La inercia en el lenguaje es la herencia de la inercia en la conducta. Ambas se aprenden por imitación y presión social y no hay mayores problemas en el desarrollo de una personalidad que ambicionar, no ya el calco -puesto que esa imitación puede ser un punto de partida válido-, sino el hueco al que amoldarse y encajar — por moda, imagen pública o conveniencia, ya sea directa o de rebote. Y esto no siempre ocurre por razones disculpables como el miedo al aislamiento de la masa o las represalias por disentir.

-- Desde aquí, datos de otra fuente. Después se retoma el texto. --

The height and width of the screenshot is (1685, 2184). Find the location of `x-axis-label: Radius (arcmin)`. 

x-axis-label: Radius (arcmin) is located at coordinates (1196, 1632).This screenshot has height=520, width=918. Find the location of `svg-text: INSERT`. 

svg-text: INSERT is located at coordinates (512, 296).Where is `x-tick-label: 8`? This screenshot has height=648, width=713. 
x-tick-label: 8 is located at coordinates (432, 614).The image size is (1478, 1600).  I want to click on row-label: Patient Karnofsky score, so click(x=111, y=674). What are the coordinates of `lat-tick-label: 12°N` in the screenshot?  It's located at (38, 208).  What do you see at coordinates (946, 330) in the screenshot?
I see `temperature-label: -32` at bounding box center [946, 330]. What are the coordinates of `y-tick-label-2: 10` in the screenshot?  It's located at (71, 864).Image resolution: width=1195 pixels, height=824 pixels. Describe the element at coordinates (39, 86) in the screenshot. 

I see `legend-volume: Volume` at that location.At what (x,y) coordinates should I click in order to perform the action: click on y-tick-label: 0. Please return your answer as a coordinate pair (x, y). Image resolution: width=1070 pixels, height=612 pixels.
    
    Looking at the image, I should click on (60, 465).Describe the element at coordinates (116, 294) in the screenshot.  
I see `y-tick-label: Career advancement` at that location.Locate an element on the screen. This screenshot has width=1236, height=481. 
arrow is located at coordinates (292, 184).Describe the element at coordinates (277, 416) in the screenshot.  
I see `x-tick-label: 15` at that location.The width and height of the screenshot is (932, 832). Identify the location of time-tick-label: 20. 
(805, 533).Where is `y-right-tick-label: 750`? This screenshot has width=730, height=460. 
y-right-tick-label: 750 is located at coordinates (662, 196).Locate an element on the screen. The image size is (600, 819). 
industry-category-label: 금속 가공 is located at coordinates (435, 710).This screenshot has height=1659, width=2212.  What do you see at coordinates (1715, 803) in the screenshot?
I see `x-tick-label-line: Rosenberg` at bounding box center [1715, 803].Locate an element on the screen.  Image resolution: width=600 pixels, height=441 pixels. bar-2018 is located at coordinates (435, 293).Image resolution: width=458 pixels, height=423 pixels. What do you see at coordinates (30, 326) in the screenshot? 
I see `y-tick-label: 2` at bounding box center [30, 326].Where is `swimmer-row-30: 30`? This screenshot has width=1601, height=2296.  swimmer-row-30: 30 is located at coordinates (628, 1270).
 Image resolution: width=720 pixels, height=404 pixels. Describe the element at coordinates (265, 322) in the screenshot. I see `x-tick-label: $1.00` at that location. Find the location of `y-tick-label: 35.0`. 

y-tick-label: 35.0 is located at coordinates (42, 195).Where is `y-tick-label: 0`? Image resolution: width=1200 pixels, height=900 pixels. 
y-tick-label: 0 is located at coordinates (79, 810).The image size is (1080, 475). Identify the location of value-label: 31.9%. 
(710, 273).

La globalización de las capacidades comunicativas ha permitido que, más que nunca, el disenso sea repudiado. No sólo desde diferentes estratos sociales sino también en círculos más homogéneos. La moda aparece en forma de propaganda o publicidad, se establece como canon y -tal cual sucedió con aquellos leminos a los que la productora Disney hizo suicidar en el infame documental «White Wilderness» (1958)- se explotan las debilidades y miedos de la masa para empujar las cobayas al abismo del desahucio de identidad.
A base de creer y asimilar una falacia o frivolidad repetida más allá del hartazgo, la mascarada se vuelve tan poderosa que hasta las víctimas participan de ella; y, mediante el fanatismo, colaboran en el descalabro del resto a modo de oleada. Llega un momento en que el miedo a apartarse del pensamiento único es más poderoso que el miedo a la equivocación, a la ignorancia o la pérdida de dignidad.
La esperanza de una realización personal automática basada en la mera pertenencia a un supergrupo reafirma -sin otra necesidad que la de repetir mantras a modo de verdades categóricas- la lealtad más irracional posible. Esta explotación es tan poderosa que su viralidad ha sido aprovechada desde los comienzos de la Teoría de la Propaganda, no por Joseph Goebbels como es frecuente oír, sino décadas antes, por el publicista Edward Bernays y el periodista Walter Lippmann, con la intención de incitar el apoyo popular para la participación de EE.UU. en la Primera Guerra Mundial.